RECORDED DATA section start

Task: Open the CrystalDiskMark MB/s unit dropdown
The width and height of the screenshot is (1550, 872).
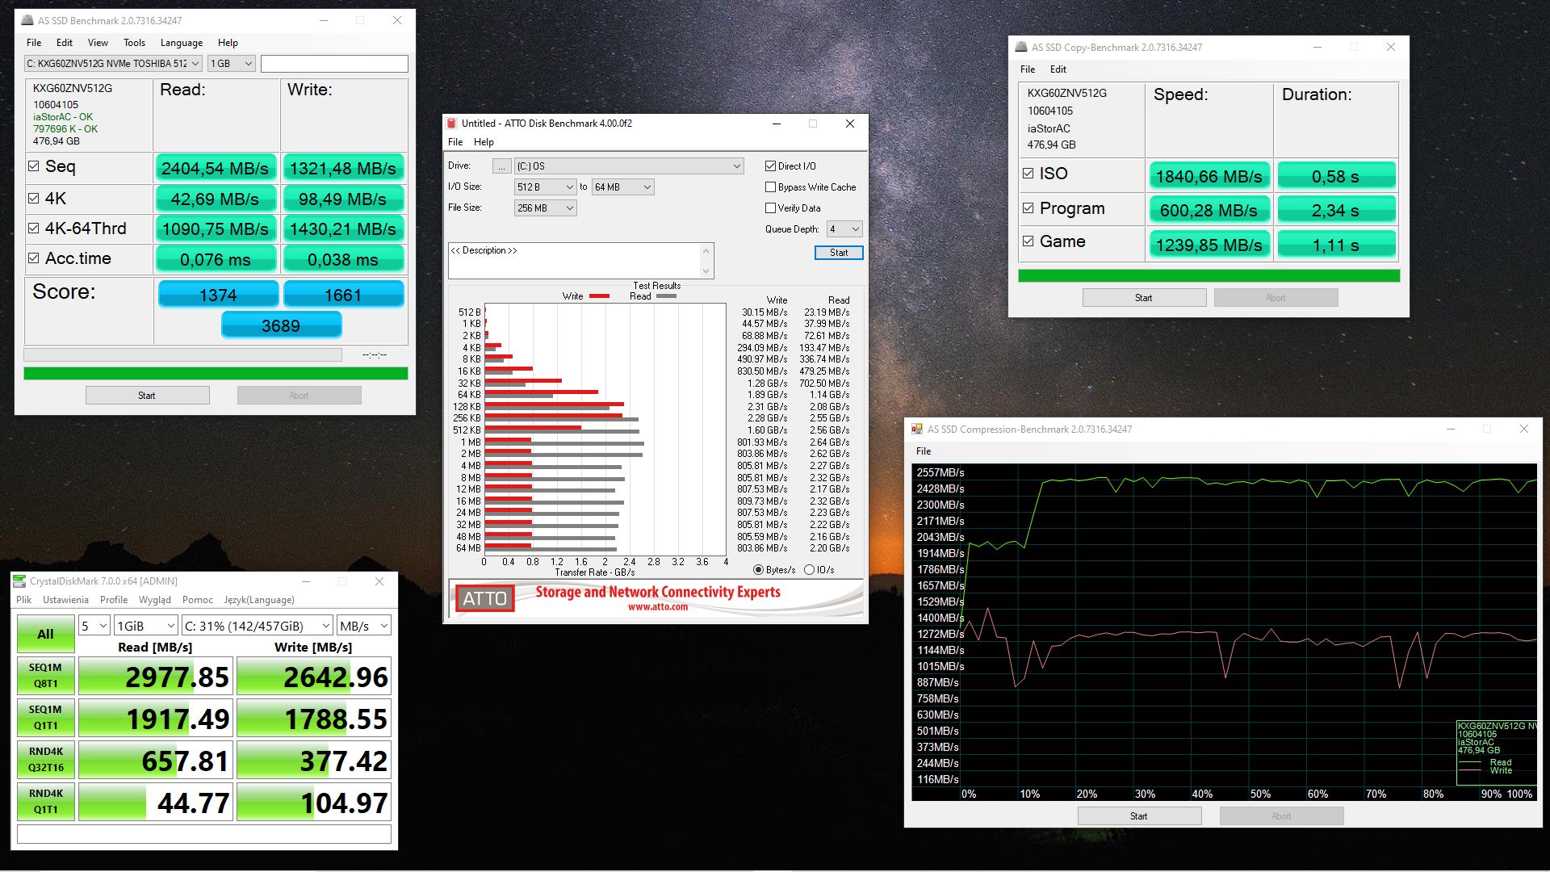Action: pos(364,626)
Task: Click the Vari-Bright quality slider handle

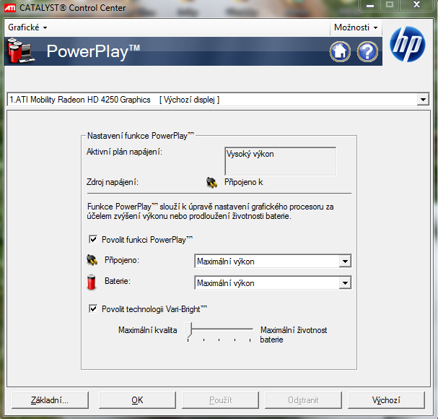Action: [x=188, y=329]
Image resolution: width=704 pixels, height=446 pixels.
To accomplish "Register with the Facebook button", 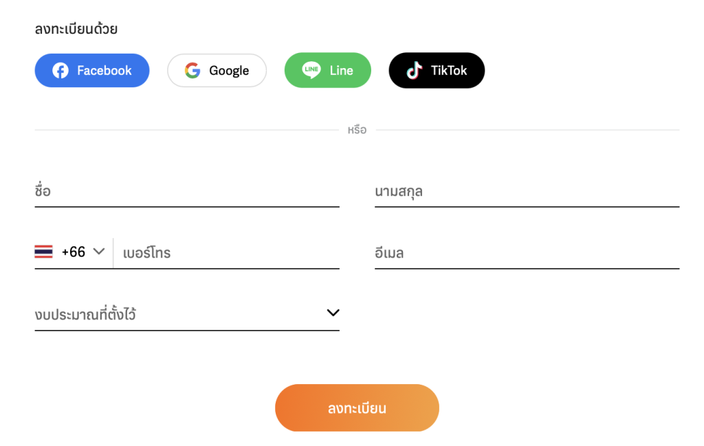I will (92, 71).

RECORDED DATA section end

## GOAL OF THE EXERCISE
Starting at the line above that holds "The width and", repeat every line exactly down to and including the line that holds "Image resolution: width=704", then stop. Do not carry over any pictures.

## ANSWER TO THE EXERCISE
The width and height of the screenshot is (1550, 872).
Action: pos(364,626)
Task: Click the Vari-Bright quality slider handle

Action: [x=188, y=329]
Image resolution: width=704 pixels, height=446 pixels.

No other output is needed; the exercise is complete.